その隣で黙々と食事をしているレナルドはトリッキーな人物だ。
遠距離攻撃を得意とするため、戦闘では補佐向きだが、実は個人戦でも十分強い事が発覚した。体術が得意なため、敵の懐に飛び込んで戦ってることが多い。そして彼は闇の印を持っている。体のどこかに触れさせすれば生気を吸い取ることができるため、動きを鈍らせて勝利している。意外性が大きな彼は変わり者だが戦場では大変、心強い人物だ。
もっともアスターに言わせれば将軍向きではなく、隊は持たせない方がいいらしい。何故なら隊を丸ごと他人に移譲させてしまうからだという。

『別の奴が隊を動かしてるんだぜ!びっくりしたっつーの』

びっくりしただけで済ませているのがアスターらしい。本来は重大な軍規違反だ。
しかしさすがに懲りたのか、レナルドは赤将軍に昇進したが、隊は持っていない。アスターが持たせなかったのだ。
レナルドも不満はないのか、何を考えているのか判らない表情で好き勝手に動いているようだ。上司であるアスターが認めているため、文句を言われることなく、のびのびと過ごしている。

(本当に変人揃いだよね。まぁ何とかなってるからいいけどさ)

軍のことなど何も知らない素人揃いでここまできた。むしろここまで来るとは思わなかった。
これから先、どうなるか判らないが、ハッキリ言って辞められる状態ではない以上、このまま続けていき、どこかキリの良いところで辞めることになるだろう。それまでは嫌々軍人の腐れ縁が続くことになりそうだ。

「せめて恋人ぐらいは良い相手を見つけたいものだね」

こんな腐れ縁ではなく、良き縁を見つけたいと思いつつシプリがぼやくと、目の前の二人が顔を見合わせた。

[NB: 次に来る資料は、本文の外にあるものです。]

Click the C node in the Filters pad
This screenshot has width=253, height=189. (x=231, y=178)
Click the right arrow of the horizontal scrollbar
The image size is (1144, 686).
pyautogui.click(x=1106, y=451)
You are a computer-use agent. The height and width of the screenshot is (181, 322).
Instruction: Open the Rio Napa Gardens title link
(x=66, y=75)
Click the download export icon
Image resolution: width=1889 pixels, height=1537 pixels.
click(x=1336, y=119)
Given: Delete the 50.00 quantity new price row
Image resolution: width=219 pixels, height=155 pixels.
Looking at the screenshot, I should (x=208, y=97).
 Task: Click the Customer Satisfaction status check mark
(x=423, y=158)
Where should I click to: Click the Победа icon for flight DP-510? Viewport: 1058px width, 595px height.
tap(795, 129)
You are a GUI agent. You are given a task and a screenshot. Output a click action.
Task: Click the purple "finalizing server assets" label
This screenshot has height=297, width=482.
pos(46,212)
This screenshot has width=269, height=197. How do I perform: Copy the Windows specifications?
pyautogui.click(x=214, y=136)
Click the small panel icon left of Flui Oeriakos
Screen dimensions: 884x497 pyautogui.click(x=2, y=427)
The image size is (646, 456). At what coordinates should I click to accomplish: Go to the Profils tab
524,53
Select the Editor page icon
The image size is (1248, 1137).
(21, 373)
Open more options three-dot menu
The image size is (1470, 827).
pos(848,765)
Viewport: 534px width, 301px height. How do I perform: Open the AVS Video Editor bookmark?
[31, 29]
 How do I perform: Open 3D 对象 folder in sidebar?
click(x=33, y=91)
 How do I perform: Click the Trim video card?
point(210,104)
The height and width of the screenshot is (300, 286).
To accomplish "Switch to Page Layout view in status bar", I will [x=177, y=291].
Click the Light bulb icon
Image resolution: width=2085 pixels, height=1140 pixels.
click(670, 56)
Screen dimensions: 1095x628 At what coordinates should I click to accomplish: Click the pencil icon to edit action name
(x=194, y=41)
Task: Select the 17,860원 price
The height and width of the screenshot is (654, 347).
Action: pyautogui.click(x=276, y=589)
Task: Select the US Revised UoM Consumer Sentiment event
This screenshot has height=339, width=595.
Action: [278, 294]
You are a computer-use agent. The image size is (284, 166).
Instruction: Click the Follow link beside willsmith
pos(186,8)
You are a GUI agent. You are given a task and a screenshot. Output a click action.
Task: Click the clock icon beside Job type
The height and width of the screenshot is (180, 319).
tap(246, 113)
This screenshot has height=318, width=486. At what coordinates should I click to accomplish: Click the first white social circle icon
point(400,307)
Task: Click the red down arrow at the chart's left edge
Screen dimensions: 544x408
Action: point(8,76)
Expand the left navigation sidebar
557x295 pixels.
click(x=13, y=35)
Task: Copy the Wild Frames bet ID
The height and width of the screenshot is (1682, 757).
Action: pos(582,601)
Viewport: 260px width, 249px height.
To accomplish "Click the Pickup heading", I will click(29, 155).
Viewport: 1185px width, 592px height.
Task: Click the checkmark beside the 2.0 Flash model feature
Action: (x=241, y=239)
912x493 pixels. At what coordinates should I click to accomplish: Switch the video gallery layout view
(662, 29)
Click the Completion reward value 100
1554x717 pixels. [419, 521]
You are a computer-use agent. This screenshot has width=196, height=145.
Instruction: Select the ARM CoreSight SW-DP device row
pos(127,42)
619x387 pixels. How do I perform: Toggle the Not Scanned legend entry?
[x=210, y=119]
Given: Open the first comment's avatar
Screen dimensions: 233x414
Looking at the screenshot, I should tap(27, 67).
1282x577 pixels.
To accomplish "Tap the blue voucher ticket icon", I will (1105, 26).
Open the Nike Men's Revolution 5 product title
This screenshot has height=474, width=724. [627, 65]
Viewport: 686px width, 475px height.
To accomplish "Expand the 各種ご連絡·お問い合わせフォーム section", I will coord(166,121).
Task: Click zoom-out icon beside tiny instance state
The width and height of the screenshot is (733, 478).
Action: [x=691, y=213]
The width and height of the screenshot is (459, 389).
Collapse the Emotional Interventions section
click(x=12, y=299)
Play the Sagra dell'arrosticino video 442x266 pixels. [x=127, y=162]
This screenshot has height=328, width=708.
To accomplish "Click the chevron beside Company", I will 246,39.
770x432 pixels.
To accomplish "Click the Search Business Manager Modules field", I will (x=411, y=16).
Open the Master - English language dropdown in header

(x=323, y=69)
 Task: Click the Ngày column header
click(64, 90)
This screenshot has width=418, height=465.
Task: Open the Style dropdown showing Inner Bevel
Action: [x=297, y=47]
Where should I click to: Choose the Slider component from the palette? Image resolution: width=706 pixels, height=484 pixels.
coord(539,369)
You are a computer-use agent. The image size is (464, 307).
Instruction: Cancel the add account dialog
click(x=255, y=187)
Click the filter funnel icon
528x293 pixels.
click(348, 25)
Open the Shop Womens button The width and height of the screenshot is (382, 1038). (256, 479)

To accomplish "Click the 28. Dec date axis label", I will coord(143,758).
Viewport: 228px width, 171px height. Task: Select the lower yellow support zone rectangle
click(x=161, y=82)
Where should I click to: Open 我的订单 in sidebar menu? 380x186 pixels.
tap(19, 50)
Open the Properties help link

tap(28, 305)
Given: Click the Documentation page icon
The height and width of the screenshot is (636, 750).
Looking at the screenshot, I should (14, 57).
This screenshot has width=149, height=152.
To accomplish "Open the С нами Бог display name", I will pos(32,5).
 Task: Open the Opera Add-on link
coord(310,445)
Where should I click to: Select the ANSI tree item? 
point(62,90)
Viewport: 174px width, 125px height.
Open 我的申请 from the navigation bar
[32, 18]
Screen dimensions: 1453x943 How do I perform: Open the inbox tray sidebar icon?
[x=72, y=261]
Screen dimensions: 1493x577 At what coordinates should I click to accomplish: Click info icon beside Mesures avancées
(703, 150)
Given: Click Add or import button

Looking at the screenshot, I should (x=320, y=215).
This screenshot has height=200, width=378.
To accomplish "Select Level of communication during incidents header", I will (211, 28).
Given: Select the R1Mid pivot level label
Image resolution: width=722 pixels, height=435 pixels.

「恋人かー。俺はまだ考えられねえな。……実家に引き取りてえ子はいるんだけど」
「君、昔からそんなこと言ってるよね。けどフラれてるんでしょ?もう諦めたら?」
「いやそういうわけには……う〜っ……」

唸っているアスターは昔からこんな調子だ。当の子供が行きたがっていないようだから諦めた方がいいんじゃないかとシプリは思う。
一方のレナルドは無言だ。彼の返答は最初から期待していなかったのでシプリも何も言わなかった。

「ま、それぞれ頑張って良い相手見つけようよ」

そうシプリがまとめると目の前の二人の友は頷いた。

「だな」
「いい男見つける」
「いい男と言えば、いい男だったぜー、シプリの兄さん。真面目で親切そうだった」
「いい男…」

興味深そうにレナルドが呟く。シプリは顔を引きつらせた。

「ちょっとアスター!うちの兄をレナルドに勧めないでよ!」

レナルドを義兄と呼びたくはない。思わず抗議するシプリであった。